Function: divisors
Section: number_theoretical
C-Name: divisors0
Prototype: GD0,L,
Help: divisors(x,{flag=0}): gives a vector formed by the divisors of x in
 increasing order. If flag = 1, return pairs [d, factor(d)].
Description:
 (gen,?0):vec     divisors($1)
 (gen,1):vec      divisors_factored($1)
Doc: creates a row vector whose components are the
 divisors of $x$. The factorization of $x$ (as output by \tet{factor}) can
 be used instead. If $\fl = 1$, return pairs $[d, \kbd{factor}(d)]$.

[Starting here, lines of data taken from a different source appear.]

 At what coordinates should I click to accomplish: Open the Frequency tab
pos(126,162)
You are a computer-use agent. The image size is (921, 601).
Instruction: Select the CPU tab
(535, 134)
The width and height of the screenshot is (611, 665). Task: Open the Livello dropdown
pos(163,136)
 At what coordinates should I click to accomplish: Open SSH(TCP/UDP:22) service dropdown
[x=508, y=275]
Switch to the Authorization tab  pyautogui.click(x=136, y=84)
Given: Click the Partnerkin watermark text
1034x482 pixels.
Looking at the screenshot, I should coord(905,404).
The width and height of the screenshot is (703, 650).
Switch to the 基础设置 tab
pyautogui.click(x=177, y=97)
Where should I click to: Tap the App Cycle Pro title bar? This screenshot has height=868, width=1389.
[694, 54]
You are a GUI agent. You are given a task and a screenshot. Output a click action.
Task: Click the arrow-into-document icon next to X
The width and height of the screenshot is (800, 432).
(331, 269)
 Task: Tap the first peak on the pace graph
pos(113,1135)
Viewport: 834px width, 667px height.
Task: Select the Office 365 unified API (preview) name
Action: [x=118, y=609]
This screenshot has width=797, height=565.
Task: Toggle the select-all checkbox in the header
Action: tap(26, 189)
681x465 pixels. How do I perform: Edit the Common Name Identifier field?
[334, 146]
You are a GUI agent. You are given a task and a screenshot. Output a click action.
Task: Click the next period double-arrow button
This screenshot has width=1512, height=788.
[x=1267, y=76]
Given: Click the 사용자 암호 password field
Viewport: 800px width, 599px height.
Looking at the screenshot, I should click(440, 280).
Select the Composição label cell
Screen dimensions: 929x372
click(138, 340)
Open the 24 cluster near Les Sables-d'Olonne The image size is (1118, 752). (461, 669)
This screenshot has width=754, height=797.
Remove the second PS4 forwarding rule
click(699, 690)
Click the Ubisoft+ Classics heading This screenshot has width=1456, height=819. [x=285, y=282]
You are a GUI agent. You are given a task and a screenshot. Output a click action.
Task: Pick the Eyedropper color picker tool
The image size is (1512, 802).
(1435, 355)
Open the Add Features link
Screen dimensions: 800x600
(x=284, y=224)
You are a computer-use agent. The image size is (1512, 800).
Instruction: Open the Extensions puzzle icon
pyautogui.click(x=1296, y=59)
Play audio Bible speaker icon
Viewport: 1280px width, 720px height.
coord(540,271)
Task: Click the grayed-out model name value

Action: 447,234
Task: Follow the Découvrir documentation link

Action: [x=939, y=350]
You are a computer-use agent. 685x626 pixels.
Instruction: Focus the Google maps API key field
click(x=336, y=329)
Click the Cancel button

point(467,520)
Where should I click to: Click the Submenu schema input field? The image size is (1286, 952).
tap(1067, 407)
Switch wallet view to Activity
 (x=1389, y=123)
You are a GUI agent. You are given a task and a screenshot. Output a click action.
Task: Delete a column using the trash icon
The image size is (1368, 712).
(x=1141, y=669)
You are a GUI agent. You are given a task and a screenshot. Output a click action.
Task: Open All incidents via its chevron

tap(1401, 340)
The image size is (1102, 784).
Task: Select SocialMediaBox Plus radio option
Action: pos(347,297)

 By definition, these divisors are the products of the irreducible
 factors of $n$, as produced by \kbd{factor(n)}, raised to appropriate
 powers (no negative exponent may occur in the factorization). If $n$ is
 an integer, they are the positive divisors, in increasing order.

 \bprog
 ? divisors(12)
 %1 = [1, 2, 3, 4, 6, 12]
 ? divisors(12, 1) \\ include their factorization
 %2 = [[1, matrix(0,2)], [2, Mat([2, 1])], [3, Mat([3, 1])],
       [4, Mat([2, 2])], [6, [2, 1; 3, 1]], [12, [2, 2; 3, 1]]]

 ? divisors(x^4 + 2*x^3 + x^2) \\ also works for polynomials
 %3 = [1, x, x^2, x + 1, x^2 + x, x^3 + x^2, x^2 + 2*x + 1,
       x^3 + 2*x^2 + x, x^4 + 2*x^3 + x^2]
 @eprog

 This function requires a lot of memory if $x$ has many divisors. The
 following idiom runs through all divisors using very little memory, in no
 particular order this time:
 \bprog
 F = factor(x); P = F[,1]; E = F[,2];
 forvec(e = vectorv(#E,i,[0,E[i]]), d = factorback(P,e); ...)
 @eprog If the factorization of $d$ is also desired, then $[P,e]$ almost
 provides it but not quite: $e$ may contain $0$ exponents, which are not
 allowed in factorizations. These must be sieved out as in:
 \bprog
 tofact(P,E) =
   my(v = select(x->x, E, 1)); Mat([vecextract(P,v), vecextract(E,v)]);

 ? tofact([2,3,5,7]~, [4,0,2,0]~)
 %4 =
 [2 4]

 [5 2]
 @eprog We can then run the above loop with \kbd{tofact(P,e)} instead of,
 or together with, \kbd{factorback}.

Variant: The functions \fun{GEN}{divisors}{GEN N} ($\fl = 0$) and
 \fun{GEN}{divisors_factored}{GEN N} ($\fl = 1$) are also available.